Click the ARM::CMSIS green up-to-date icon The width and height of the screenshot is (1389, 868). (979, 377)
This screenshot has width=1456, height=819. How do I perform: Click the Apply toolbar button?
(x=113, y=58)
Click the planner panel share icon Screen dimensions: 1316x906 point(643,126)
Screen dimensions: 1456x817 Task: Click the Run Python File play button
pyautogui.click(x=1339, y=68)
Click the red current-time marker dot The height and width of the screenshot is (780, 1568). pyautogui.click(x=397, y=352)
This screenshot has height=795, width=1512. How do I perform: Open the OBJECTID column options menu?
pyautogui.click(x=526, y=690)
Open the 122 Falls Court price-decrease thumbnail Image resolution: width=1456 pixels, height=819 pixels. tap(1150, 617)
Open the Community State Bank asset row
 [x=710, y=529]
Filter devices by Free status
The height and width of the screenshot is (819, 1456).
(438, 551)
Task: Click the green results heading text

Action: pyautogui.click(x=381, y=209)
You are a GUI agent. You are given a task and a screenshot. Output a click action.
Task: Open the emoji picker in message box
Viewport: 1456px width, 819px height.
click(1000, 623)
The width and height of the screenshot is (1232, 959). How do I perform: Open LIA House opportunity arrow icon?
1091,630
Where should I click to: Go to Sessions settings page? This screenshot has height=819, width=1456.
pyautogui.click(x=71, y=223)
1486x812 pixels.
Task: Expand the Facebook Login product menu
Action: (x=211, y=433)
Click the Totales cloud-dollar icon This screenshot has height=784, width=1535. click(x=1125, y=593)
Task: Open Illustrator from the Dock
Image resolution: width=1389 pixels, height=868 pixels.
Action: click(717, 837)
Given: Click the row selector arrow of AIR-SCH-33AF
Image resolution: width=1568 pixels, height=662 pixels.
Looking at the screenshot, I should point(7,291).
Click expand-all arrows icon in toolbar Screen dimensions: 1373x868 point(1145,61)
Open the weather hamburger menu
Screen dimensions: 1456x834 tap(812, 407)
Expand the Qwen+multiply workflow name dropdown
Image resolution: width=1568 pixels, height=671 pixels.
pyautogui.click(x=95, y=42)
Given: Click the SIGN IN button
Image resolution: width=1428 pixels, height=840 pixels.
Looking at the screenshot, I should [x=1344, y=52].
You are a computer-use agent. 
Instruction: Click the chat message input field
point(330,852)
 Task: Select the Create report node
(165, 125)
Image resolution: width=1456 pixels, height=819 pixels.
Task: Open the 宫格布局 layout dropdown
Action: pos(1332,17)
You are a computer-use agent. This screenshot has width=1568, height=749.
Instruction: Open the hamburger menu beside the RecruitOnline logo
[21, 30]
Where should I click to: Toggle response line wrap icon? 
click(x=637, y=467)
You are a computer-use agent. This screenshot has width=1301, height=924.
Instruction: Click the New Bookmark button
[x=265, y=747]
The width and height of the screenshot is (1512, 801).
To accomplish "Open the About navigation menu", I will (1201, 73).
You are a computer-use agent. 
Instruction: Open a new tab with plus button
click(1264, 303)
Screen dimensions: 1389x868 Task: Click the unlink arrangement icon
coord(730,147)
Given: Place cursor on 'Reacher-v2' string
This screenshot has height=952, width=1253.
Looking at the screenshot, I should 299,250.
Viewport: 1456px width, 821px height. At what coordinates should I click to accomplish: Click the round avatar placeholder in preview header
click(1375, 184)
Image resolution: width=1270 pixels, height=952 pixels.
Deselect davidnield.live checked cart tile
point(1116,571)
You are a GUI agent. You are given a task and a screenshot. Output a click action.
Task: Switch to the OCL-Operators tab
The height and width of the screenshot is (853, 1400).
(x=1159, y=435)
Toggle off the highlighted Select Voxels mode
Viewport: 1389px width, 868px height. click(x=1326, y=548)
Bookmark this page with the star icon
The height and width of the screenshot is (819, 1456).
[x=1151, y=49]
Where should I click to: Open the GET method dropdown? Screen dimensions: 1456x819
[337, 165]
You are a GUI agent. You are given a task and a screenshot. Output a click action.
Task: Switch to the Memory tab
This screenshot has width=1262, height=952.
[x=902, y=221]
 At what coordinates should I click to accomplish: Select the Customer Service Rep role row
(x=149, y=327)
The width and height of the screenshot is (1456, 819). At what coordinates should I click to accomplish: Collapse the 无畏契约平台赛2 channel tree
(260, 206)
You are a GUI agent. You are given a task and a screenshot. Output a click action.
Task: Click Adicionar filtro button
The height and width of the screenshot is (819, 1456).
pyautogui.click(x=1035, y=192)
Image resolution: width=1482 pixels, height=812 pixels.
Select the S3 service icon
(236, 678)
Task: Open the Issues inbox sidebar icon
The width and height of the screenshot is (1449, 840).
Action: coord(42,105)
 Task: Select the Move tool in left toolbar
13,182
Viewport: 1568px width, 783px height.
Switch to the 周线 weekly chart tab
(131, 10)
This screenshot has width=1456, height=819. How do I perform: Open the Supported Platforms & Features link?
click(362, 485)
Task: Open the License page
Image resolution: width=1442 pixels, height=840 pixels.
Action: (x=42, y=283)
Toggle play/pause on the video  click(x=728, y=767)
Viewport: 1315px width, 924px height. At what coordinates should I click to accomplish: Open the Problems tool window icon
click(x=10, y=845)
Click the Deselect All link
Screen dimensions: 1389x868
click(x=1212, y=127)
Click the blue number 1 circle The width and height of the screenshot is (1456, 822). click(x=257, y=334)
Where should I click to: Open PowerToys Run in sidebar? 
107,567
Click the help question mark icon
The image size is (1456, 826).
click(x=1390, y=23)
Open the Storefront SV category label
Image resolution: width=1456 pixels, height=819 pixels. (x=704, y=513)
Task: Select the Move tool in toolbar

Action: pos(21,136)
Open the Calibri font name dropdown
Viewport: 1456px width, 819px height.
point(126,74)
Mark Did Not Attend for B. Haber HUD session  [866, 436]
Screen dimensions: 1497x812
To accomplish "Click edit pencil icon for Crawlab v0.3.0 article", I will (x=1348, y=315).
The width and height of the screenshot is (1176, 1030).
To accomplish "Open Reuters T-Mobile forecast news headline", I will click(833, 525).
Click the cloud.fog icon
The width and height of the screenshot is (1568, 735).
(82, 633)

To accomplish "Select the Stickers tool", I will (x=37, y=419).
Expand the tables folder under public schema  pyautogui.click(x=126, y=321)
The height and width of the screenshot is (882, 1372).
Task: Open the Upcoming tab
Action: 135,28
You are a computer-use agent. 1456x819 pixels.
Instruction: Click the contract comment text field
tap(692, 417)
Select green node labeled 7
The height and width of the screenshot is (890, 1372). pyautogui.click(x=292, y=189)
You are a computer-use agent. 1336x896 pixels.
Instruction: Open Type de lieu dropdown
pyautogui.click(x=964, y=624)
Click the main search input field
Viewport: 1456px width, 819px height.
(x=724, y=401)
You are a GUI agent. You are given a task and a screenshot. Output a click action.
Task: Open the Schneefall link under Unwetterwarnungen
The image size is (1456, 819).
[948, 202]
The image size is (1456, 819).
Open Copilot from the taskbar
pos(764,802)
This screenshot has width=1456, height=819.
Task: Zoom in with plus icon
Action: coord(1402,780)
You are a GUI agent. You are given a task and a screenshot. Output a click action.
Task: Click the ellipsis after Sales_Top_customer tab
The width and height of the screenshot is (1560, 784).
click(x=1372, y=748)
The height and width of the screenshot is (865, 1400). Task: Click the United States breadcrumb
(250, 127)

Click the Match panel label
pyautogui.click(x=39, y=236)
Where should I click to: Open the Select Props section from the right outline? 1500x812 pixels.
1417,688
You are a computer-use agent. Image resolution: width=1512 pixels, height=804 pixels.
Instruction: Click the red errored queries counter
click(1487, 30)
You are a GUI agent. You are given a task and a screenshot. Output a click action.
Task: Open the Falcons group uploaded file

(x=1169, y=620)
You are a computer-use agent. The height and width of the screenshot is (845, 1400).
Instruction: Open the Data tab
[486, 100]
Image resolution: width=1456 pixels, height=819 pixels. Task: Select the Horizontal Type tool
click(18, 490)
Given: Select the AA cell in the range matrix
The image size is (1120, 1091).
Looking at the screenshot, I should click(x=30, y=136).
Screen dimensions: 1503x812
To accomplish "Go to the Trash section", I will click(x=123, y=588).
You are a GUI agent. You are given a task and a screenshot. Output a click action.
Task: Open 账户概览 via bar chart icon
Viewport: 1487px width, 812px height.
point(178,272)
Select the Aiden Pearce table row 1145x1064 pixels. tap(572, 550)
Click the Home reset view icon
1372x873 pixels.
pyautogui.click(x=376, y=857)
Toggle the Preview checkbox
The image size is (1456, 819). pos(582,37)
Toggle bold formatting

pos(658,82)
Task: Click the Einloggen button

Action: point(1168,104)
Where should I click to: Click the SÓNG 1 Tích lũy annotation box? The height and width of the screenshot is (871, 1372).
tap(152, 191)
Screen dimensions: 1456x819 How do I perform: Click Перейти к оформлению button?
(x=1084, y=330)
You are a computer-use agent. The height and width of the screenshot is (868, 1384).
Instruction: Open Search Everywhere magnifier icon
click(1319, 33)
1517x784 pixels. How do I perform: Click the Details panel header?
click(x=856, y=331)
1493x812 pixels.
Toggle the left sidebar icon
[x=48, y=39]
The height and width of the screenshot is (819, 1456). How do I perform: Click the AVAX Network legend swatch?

---

(PROMPT) From the entries above, write out only the lines starting at the line that holds "This screenshot has height=795, width=1512." and ending at the line that holds "Open the 122", keeping both and matching them exactly.

(ANSWER TO THE PROBLEM)
This screenshot has height=795, width=1512. How do I perform: Open the OBJECTID column options menu?
pyautogui.click(x=526, y=690)
Open the 122 Falls Court price-decrease thumbnail Image resolution: width=1456 pixels, height=819 pixels. tap(1150, 617)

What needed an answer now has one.